Activity:
The answer should consist of all the records, written out word for word.

Stored records:
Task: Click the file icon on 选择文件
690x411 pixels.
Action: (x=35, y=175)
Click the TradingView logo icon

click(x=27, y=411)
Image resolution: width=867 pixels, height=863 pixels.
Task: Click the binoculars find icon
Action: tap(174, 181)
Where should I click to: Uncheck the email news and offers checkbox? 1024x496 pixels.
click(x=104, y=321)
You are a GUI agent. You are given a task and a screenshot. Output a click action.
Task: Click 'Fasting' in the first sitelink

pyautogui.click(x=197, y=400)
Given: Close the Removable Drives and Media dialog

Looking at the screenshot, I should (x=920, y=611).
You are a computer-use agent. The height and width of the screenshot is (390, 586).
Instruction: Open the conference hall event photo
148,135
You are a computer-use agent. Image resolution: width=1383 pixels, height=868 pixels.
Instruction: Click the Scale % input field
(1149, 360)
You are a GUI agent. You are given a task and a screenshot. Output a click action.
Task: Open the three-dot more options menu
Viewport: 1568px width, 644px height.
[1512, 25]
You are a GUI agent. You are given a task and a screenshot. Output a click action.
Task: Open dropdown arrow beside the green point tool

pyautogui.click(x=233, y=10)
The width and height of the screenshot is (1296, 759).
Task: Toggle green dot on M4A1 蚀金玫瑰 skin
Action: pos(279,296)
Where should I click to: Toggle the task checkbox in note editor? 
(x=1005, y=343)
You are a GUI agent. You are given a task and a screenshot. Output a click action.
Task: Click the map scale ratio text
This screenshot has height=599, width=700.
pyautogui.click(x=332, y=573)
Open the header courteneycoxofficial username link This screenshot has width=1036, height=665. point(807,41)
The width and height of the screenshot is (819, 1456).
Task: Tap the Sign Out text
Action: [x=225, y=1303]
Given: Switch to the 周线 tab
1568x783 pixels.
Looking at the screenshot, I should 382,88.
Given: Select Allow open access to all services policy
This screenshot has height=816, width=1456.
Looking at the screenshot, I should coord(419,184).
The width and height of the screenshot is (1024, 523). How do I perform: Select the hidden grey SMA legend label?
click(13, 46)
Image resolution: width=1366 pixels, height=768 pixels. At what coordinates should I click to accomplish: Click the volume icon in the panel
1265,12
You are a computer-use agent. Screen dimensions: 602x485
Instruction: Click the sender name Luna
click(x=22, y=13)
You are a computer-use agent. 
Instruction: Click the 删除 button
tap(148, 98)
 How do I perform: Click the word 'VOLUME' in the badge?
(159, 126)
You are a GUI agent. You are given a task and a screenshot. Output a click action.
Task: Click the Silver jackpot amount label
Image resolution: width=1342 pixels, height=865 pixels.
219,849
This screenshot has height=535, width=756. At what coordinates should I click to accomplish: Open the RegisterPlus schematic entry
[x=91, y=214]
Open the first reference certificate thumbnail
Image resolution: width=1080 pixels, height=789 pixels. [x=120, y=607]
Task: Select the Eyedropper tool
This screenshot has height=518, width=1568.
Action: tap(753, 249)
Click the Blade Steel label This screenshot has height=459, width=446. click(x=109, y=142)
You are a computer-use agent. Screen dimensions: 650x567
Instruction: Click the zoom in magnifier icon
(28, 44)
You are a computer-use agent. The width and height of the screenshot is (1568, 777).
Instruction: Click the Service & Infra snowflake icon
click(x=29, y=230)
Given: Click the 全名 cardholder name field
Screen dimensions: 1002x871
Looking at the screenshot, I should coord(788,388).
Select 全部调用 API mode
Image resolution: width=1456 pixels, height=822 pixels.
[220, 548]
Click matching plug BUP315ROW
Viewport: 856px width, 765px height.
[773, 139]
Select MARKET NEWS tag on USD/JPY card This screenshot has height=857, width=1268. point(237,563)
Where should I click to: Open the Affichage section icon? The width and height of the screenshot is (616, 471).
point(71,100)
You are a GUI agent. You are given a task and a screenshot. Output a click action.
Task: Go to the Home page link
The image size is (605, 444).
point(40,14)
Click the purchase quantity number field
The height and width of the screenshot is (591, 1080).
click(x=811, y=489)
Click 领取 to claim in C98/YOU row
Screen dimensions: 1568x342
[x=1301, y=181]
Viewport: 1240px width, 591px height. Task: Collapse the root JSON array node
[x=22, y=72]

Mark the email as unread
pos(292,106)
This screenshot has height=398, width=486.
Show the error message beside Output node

Result of this task:
Task: Click the file icon on 选择文件
690x411 pixels.
Action: (x=35, y=175)
Click the TradingView logo icon

click(x=27, y=411)
Image resolution: width=867 pixels, height=863 pixels.
Task: Click the binoculars find icon
Action: tap(174, 181)
Where should I click to: Uncheck the email news and offers checkbox? 1024x496 pixels.
click(x=104, y=321)
You are a GUI agent. You are given a task and a screenshot. Output a click action.
Task: Click 'Fasting' in the first sitelink

pyautogui.click(x=197, y=400)
Given: Close the Removable Drives and Media dialog

Looking at the screenshot, I should (x=920, y=611).
You are a computer-use agent. The height and width of the screenshot is (390, 586).
Instruction: Open the conference hall event photo
148,135
You are a computer-use agent. Image resolution: width=1383 pixels, height=868 pixels.
Instruction: Click the Scale % input field
(1149, 360)
You are a GUI agent. You are given a task and a screenshot. Output a click action.
Task: Open the three-dot more options menu
Viewport: 1568px width, 644px height.
[1512, 25]
You are a GUI agent. You are given a task and a screenshot. Output a click action.
Task: Open dropdown arrow beside the green point tool

pyautogui.click(x=233, y=10)
The width and height of the screenshot is (1296, 759).
Task: Toggle green dot on M4A1 蚀金玫瑰 skin
Action: pos(279,296)
Where should I click to: Toggle the task checkbox in note editor? 
(x=1005, y=343)
You are a GUI agent. You are given a task and a screenshot. Output a click action.
Task: Click the map scale ratio text
This screenshot has height=599, width=700.
pyautogui.click(x=332, y=573)
Open the header courteneycoxofficial username link This screenshot has width=1036, height=665. point(807,41)
The width and height of the screenshot is (819, 1456).
Task: Tap the Sign Out text
Action: [x=225, y=1303]
Given: Switch to the 周线 tab
1568x783 pixels.
Looking at the screenshot, I should 382,88.
Given: Select Allow open access to all services policy
This screenshot has height=816, width=1456.
Looking at the screenshot, I should coord(419,184).
The width and height of the screenshot is (1024, 523). How do I perform: Select the hidden grey SMA legend label?
click(13, 46)
Image resolution: width=1366 pixels, height=768 pixels. At what coordinates should I click to accomplish: Click the volume icon in the panel
1265,12
You are a computer-use agent. Screen dimensions: 602x485
Instruction: Click the sender name Luna
click(x=22, y=13)
You are a computer-use agent. 
Instruction: Click the 删除 button
tap(148, 98)
 How do I perform: Click the word 'VOLUME' in the badge?
(159, 126)
You are a GUI agent. You are given a task and a screenshot. Output a click action.
Task: Click the Silver jackpot amount label
Image resolution: width=1342 pixels, height=865 pixels.
219,849
This screenshot has height=535, width=756. At what coordinates should I click to accomplish: Open the RegisterPlus schematic entry
[x=91, y=214]
Open the first reference certificate thumbnail
Image resolution: width=1080 pixels, height=789 pixels. [x=120, y=607]
Task: Select the Eyedropper tool
This screenshot has height=518, width=1568.
Action: tap(753, 249)
Click the Blade Steel label This screenshot has height=459, width=446. click(x=109, y=142)
You are a computer-use agent. Screen dimensions: 650x567
Instruction: Click the zoom in magnifier icon
(28, 44)
You are a computer-use agent. The width and height of the screenshot is (1568, 777).
Instruction: Click the Service & Infra snowflake icon
click(x=29, y=230)
Given: Click the 全名 cardholder name field
Screen dimensions: 1002x871
Looking at the screenshot, I should coord(788,388).
Select 全部调用 API mode
Image resolution: width=1456 pixels, height=822 pixels.
[220, 548]
Click matching plug BUP315ROW
Viewport: 856px width, 765px height.
[773, 139]
Select MARKET NEWS tag on USD/JPY card This screenshot has height=857, width=1268. point(237,563)
Where should I click to: Open the Affichage section icon? The width and height of the screenshot is (616, 471).
point(71,100)
You are a GUI agent. You are given a task and a screenshot. Output a click action.
Task: Go to the Home page link
The image size is (605, 444).
point(40,14)
Click the purchase quantity number field
The height and width of the screenshot is (591, 1080).
click(x=811, y=489)
Click 领取 to claim in C98/YOU row
Screen dimensions: 1568x342
[x=1301, y=181]
Viewport: 1240px width, 591px height. Task: Collapse the root JSON array node
[x=22, y=72]

Mark the email as unread
pos(292,106)
This screenshot has height=398, width=486.
Show the error message beside Output node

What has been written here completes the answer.